The EMSR building damage data, available as open-licensed files (although not very clear), consist of vector points at the center of buildings, with three different classes: Possibly damaged, Damaged, Destroyed, which seem to correspond to the BAR methodology’s minimal, significant and complete categories. This means that there is no class for undamaged buildings, and in fact many buildings in the area under assessment have no points at their center. The limitation of this approach is that the proportion of damaged buildings in relation to the total number of buildings cannot be determined using Copernicus data alone. Furthermore, “possibly damaged” may also appear as an intermediate class between ‘none’ and “minimal” in the BAR methodology, so the two assessment scales may not overlap.

I’ve set up an automated cross-referencing of Copernicus point values with OSM buildings updated via diff minutes, and a measurement of the differences between the two assessments. This means that for each building evaluated by the two methodologies, we can see the class differences between the two evaluations. It turns out that a difference of one class is more frequent than an identical class.

An analysis has yet to be carried out to explain these differences. However, this comparison was limited to this test area, as I felt it was more important to map areas not covered by EMSR780.

Application to other areas, making data available and community outreach

To make the most of the areas covered by Pleiades imagery, I digitized the first four areas not obscured by clouds (the one for 12/24 was practically unusable). The approach was then to create one project at a time in the HOT Tasking Manager, each centered on a single locality, so as not to discourage contributors when faced with multiple projects or a large project with hundreds of tasks. The first localities to be evaluated are commune chief towns on both sides of the northern part of Grande-Terre: Tsingoni, Bandraboua, M’Tsamboro, Acoua and M’Tsangamouji.
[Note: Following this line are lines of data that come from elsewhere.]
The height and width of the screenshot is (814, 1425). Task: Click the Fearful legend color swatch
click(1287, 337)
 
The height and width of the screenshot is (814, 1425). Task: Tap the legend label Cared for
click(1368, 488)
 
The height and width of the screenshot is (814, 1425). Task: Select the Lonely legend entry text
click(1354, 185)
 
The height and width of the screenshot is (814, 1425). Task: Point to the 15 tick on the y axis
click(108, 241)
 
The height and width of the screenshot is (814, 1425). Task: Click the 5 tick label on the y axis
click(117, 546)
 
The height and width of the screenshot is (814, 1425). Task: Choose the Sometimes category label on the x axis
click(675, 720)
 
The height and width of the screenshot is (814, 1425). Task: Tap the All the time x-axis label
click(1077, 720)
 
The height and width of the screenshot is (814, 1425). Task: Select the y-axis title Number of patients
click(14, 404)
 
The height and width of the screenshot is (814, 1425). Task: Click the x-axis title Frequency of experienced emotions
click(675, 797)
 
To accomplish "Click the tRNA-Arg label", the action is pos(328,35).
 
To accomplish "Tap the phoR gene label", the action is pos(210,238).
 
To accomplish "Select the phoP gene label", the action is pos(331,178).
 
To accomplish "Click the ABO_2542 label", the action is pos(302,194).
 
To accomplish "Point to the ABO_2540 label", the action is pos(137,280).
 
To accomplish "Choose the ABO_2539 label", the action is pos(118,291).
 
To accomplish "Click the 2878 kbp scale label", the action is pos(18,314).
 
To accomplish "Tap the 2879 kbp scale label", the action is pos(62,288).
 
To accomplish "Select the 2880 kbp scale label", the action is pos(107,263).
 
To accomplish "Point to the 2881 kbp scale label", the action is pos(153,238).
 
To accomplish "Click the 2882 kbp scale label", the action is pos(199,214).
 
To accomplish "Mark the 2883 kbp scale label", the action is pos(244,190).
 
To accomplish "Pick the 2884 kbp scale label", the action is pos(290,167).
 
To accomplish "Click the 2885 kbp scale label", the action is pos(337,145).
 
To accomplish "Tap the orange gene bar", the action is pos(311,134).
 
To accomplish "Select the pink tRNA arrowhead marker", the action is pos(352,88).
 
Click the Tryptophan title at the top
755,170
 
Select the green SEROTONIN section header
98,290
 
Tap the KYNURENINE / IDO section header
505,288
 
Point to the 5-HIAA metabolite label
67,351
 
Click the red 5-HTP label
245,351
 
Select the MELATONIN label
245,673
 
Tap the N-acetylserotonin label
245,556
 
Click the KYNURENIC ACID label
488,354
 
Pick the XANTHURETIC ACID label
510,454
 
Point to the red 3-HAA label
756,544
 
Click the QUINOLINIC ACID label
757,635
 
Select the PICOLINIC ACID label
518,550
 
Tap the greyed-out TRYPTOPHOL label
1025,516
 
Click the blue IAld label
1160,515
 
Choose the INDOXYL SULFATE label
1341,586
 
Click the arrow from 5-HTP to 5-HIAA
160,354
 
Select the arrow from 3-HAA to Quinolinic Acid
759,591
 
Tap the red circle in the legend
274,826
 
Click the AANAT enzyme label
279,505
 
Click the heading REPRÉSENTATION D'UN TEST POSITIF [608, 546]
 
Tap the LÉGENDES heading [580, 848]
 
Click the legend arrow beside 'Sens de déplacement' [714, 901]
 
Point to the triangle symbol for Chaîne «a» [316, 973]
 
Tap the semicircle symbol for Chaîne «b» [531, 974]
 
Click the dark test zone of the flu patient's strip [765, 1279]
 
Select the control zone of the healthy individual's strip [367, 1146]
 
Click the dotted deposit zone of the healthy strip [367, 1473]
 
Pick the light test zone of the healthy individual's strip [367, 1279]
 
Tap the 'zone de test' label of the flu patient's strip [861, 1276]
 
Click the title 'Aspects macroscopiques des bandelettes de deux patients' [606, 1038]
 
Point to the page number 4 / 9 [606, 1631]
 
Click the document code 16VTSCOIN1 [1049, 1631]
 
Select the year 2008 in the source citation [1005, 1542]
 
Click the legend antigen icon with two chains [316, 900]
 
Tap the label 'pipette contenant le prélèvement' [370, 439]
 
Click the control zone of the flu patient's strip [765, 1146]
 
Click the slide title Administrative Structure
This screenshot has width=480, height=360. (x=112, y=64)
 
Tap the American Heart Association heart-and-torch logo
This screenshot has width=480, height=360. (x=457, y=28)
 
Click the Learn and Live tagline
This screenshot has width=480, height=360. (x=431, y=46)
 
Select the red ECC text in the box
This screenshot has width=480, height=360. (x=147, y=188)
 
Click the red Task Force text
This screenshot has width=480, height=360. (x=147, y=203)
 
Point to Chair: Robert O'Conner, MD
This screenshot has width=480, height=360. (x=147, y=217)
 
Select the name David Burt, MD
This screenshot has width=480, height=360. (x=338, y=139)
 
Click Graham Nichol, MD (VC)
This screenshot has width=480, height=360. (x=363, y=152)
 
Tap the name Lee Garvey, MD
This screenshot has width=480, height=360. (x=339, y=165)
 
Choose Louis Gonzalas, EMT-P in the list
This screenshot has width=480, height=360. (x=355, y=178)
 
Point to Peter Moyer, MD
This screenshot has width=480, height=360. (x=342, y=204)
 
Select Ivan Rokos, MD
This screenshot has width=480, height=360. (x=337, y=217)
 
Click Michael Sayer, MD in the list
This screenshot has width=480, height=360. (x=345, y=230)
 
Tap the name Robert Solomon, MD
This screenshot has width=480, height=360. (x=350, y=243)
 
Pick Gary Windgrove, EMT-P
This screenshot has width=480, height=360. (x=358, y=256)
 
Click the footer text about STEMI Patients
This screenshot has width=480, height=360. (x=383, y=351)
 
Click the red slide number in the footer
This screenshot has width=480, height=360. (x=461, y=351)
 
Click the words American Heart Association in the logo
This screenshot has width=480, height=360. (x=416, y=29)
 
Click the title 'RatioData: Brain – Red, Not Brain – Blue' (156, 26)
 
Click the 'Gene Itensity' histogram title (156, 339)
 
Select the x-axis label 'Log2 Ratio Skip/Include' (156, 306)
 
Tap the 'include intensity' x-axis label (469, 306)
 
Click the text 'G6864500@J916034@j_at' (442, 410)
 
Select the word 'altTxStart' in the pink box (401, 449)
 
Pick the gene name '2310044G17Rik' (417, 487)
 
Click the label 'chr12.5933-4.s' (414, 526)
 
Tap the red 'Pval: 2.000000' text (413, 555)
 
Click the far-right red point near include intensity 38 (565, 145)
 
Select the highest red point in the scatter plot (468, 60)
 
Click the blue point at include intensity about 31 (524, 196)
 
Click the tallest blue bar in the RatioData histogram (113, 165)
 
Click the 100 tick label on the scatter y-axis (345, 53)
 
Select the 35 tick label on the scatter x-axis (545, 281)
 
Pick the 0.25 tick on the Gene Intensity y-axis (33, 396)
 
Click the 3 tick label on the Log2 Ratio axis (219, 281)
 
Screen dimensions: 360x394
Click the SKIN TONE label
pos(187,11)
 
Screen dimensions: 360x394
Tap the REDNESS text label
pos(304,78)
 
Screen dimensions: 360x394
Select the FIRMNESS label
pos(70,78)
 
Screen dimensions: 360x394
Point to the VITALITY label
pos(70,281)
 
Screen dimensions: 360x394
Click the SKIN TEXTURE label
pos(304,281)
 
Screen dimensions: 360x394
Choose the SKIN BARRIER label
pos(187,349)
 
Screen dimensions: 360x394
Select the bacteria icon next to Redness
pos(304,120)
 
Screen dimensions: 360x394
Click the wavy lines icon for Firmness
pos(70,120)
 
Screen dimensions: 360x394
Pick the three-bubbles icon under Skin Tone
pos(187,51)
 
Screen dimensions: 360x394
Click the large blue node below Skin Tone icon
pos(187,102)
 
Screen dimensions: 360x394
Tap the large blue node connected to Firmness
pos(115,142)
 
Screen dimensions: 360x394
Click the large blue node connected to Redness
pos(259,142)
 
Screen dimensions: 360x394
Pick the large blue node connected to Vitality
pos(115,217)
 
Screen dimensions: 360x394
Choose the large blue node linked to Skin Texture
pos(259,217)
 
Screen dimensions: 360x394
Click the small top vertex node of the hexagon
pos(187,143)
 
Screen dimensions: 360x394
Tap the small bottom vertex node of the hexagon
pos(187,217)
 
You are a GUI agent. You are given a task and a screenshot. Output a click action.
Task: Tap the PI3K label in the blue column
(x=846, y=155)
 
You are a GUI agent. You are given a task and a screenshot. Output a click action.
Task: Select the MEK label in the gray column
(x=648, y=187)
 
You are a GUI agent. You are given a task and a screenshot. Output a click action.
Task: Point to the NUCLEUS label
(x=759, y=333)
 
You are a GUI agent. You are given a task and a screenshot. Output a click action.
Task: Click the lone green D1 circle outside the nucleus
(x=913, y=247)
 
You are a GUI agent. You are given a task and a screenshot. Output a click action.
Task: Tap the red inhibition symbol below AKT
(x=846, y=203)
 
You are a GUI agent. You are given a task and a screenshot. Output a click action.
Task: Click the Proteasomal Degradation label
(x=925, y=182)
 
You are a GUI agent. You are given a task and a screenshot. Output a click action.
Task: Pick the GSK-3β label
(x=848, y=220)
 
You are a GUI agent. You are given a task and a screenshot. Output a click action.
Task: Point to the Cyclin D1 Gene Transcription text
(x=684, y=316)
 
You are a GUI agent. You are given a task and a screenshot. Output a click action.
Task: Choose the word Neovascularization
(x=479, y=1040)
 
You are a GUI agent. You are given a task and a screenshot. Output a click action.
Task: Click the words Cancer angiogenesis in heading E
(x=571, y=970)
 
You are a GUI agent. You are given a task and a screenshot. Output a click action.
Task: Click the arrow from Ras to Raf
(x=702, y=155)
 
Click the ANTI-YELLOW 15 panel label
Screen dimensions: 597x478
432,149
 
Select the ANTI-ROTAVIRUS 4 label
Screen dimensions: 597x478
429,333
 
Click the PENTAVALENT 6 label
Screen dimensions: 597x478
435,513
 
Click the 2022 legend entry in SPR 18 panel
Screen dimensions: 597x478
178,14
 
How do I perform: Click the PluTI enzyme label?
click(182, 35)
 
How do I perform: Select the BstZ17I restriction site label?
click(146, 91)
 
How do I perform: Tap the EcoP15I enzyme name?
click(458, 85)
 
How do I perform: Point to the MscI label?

As no OSM rendering shows these damage classes, I’ve created several styles for the building layer resulting from the cross-referencing of OSM and Copernicus EMSR780 data, shared on MapStore contexts (one in French, the other in English), with a presentation of the approach via MapStore’s own cartographic contexts. Data can of course be downloaded from the interface.

Despite my personal experience of setting up projects in the Task Manager since almost the very beginning of the tool, community animation has sometimes proved surprising: classic exchanges or technical questions via the platform’s commenting tools, but also a not inconsiderable proportion of contributors, at least of intermediate level (having therefore already created at least 150 OSM modification groups) who only modify building geometry, without characterizing damage or roofing material, despite the most detailed text and video instructions I’ve been able to produce so far. This is undoubtedly due to the habitual use of Task Manager projects, the vast majority of which are devoted to creating or modifying building footprints. In an attempt to remedy this, I’ve started organizing video workshops (in English, French or Portuguese) to demonstrate how to map this damage, in all-mouse mode or using keyboard shortcuts to speed things up.

As well as continuing to coordinate this remote mapping effort on Mayotte, other activities are still to come:

  • a comparison of this remote mapping with damage assessment data collected in the field. This is already partly feasible with post-disaster imagery hosted in Mapillary, and tends to confirm the choices made with Pleiades imagery, but the interest would lie above all in comparing with assessment data carried out by building damage assessment specialists
  • the replicability of this exercise, both in terms of documentation to enable others to take up this methodology in other contexts, and in the crucial access to post-disaster imagery.